The AMBER Alert Plan is a voluntary partnership between law enforcement agencies and broadcasters to activate an urgent bulletin in the most serious child abduction cases.

Broadcasters use the Emergency Alert System (EAS), formerly called the Emergency Broadcast System, to air a description of the abducted child and suspected abductor.

This is the same concept used during severe weather emergencies. The goal of the AMBER Alert is to instantly galvanize the entire community to assist in the search for and safe return of the child.

Why Was the AMBER Plan Created?

The AMBER Alert Plan was created in 1997 as a powerful legacy to 9-year-old Amber Hagerman, a bright little girl who was kidnapped and brutally murdered while riding her bicycle in Arlington, Texas.

The tragedy shocked and outraged the entire community. Residents contacted radio stations in the Dallas area and suggested they broadcast special "alerts" over the airwaves so that they could help prevent such incidents in the future.

In response to the community's concern for the safety of local children, the Dallas/Fort Worth Association of Radio Managers teamed up with local law enforcement agencies in northern Texas and developed this innovative early warning system to help find abducted children. Statistics show that time is the enemy in child abductions.

How Does the AMBER Alert Plan Work?

Once law enforcement has been notified about an abducted child, they must first determine if the case meets the AMBER Alert Plan's criteria for triggering an alert.

Maryland AMBER Plan Criteria

The following criteria are utilized to determine if an Amber Alert should be issued for the State of Maryland:

1. Law enforcement confirms a child has been abducted.

2. The child is under the age of 18.

3. Law enforcement believes the circumstances surrounding the abduction indicate that the child is in danger of serious bodily harm or death.

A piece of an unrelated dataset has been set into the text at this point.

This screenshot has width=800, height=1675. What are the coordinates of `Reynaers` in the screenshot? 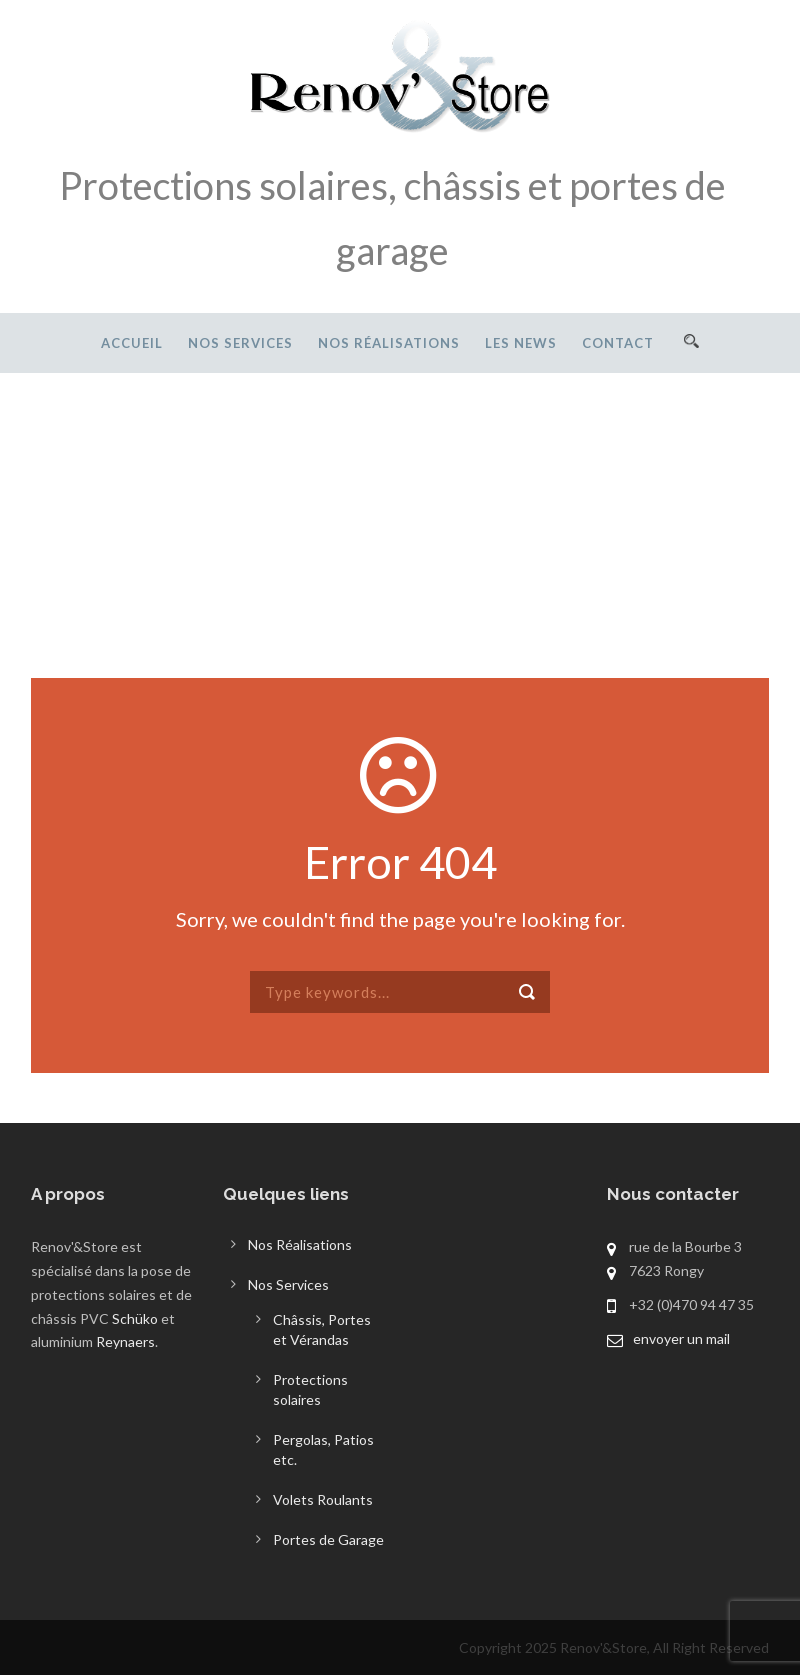 It's located at (125, 1341).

4. There is enough descriptive information about the child, abductor, and/or suspect's vehicle to believe an immediate broadcast alert will help.

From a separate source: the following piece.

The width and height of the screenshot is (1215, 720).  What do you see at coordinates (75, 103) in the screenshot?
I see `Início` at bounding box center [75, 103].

5. The child is believed to still be in the broadcast area.

6. The child's name and other critical elements have been entered into NCIC by police.


How the Amber Plan Works

The local law enforcement agency verifies that a child has been abducted and is in danger of serious bodily harm.

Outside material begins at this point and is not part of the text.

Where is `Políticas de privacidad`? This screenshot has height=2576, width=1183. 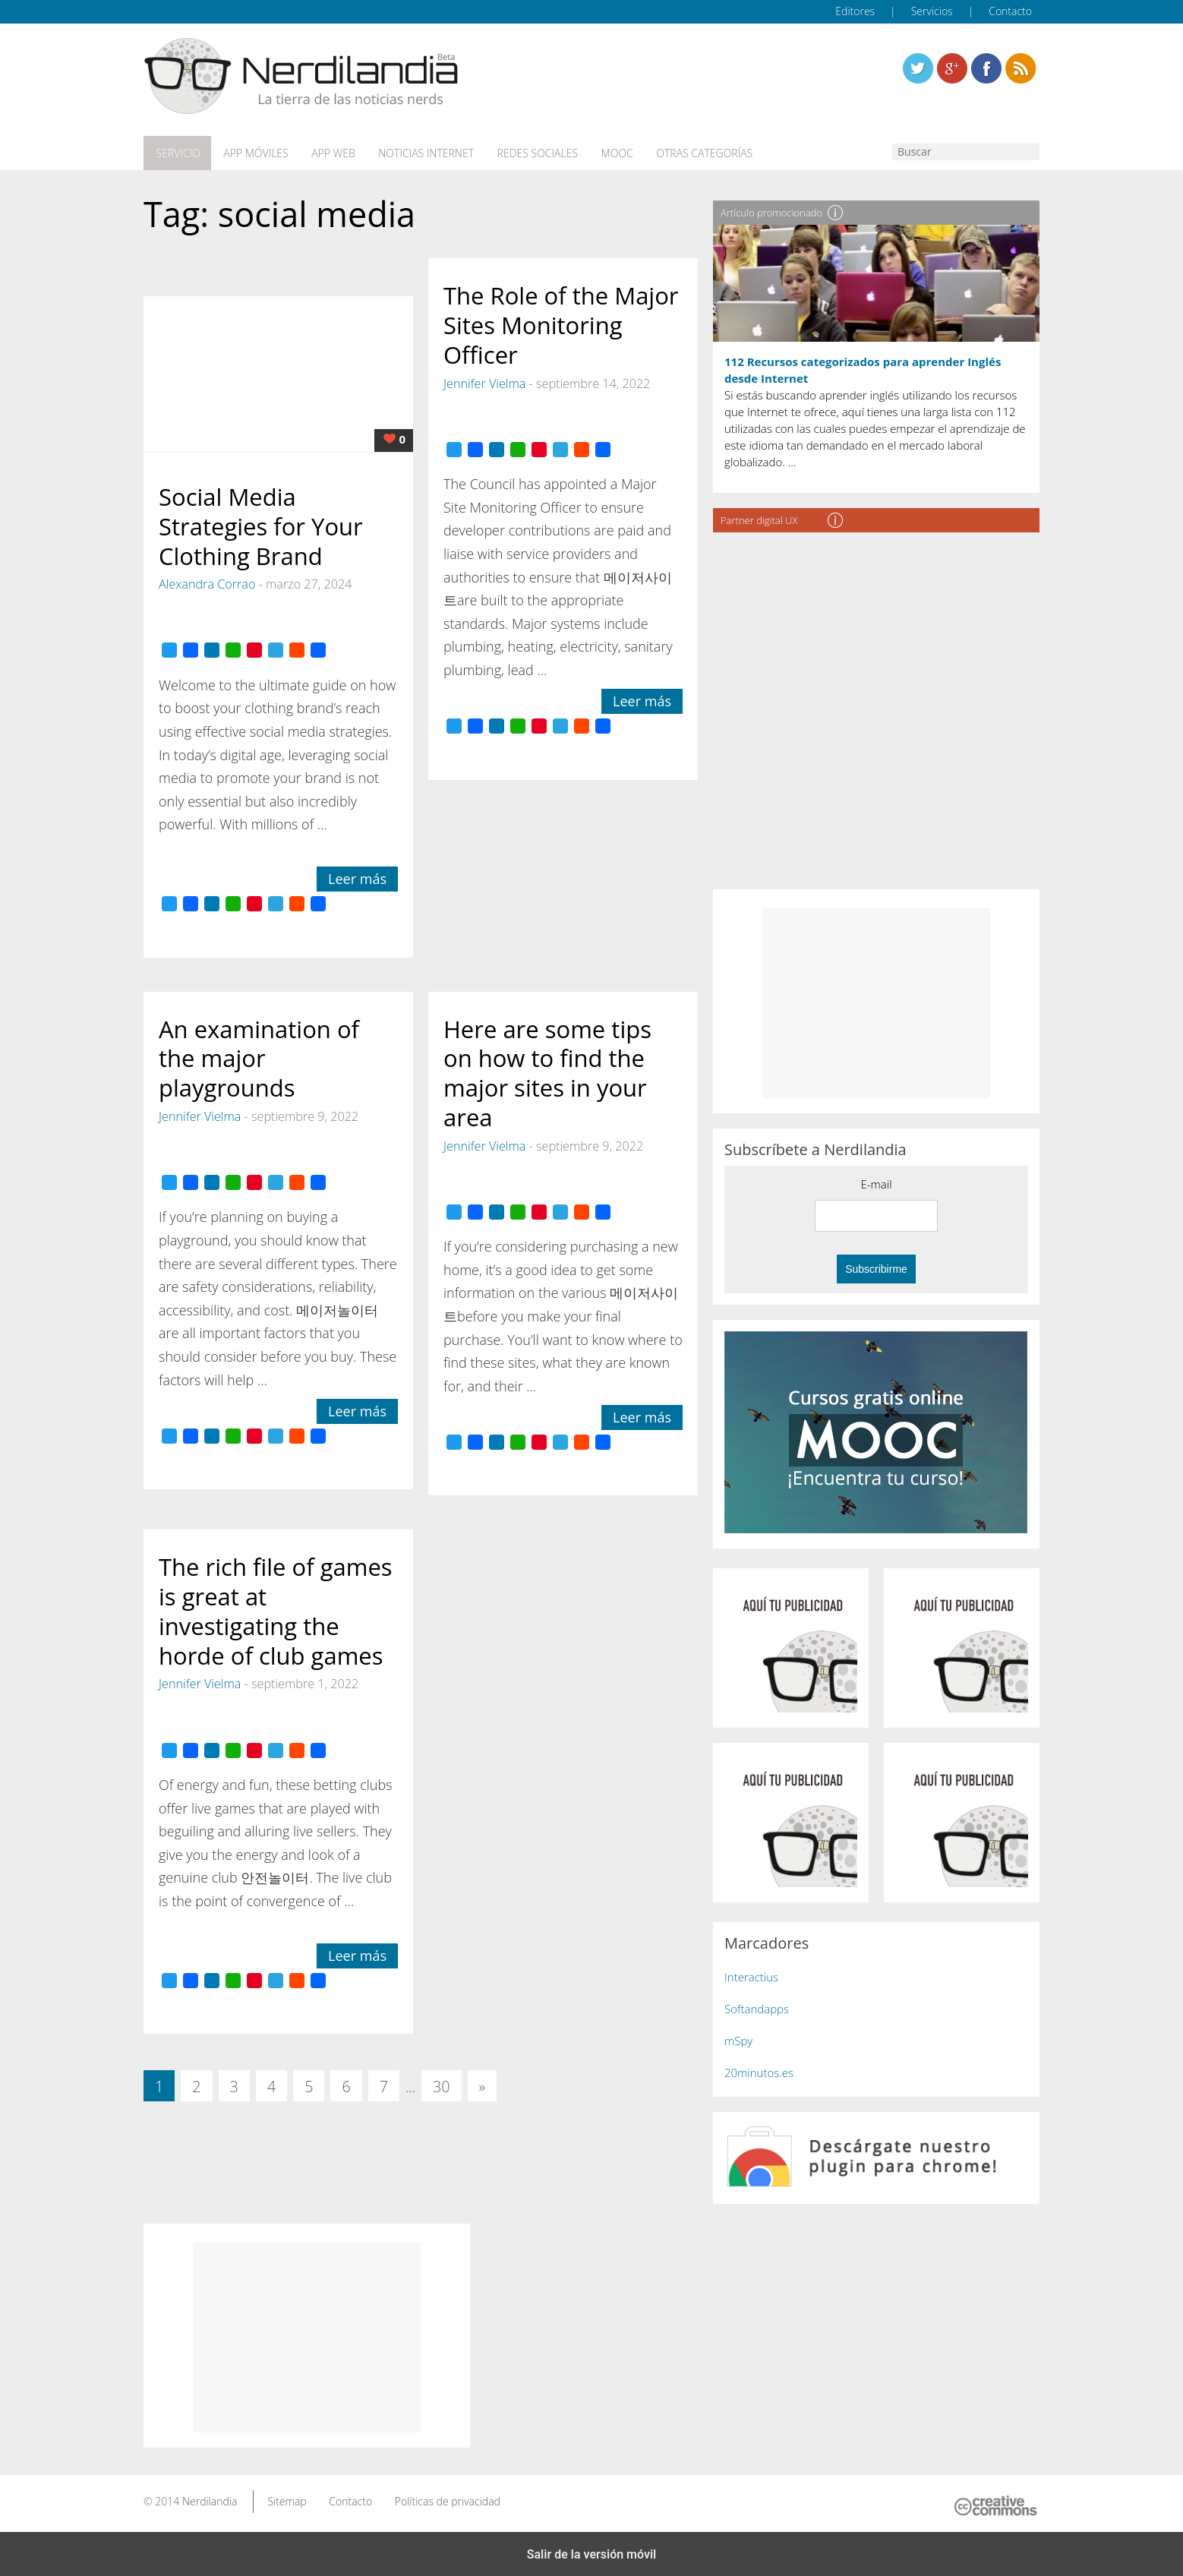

The reporting law enforcement agency contacts the Maryland State Police Headquarters Duty Officer (410) 486-3101 and requests an AMBER Alert Activation.

A Maryland State Police Child Recovery Unit calls the requesting agency and obtains the necessary information.

The AMBER Alert information is sent via the Emergency Alert System to broadcasters, the State Highway Administration and Maryland Law Enforcement Agencies.

The broadcasters, the State Highway Administration and various other private and public entities broadcast the information to the general public. The State Highway Administration will immediately post AMBER Alerts utilizing variable message signs. The signs typically used to disseminate traffic information to drivers, now alert the public of abducted children, displaying pertinent information about the child, abductor or suspected vehicle that drivers might look for on highways.

When an AMBER Alert is issued the general public is asked to check their surroundings and if the vehicle, abductor and/or child is seen, to contact the telephone number given in the alert or your local law enforcement agency with the sighting information.

This would be an appropriate time to use the 911 emergency number.


  • Act immediately
  • If your child is missing from home - thoroughly search the house.
  • If you cannot find the child - immediately call 911. Provide the operator with your child's name, date of birth, height, weight, and any other unique identifiers.
  • If your child disappears in a store - notify the store manager or security office then immediately call 911.
  • Request that your child's name and identifying information be immediately entered into the National Crime Information Center (NCIC) Missing Person File.
  • After you have reported your child missing to law enforcement, call the Maryland Center for Missing Children (MCMC) 800-MDS-KIDS for assistance.


Teach your child to be aware and informed:

  • Children should know their full name, address, and phone number.
  • Teach your child to call for help, dial 911, and make long distance calls.
  • Always know where your child is and the routes your child takes to and from school.
  • As a parent you should know your child's friends, their addresses and phone numbers.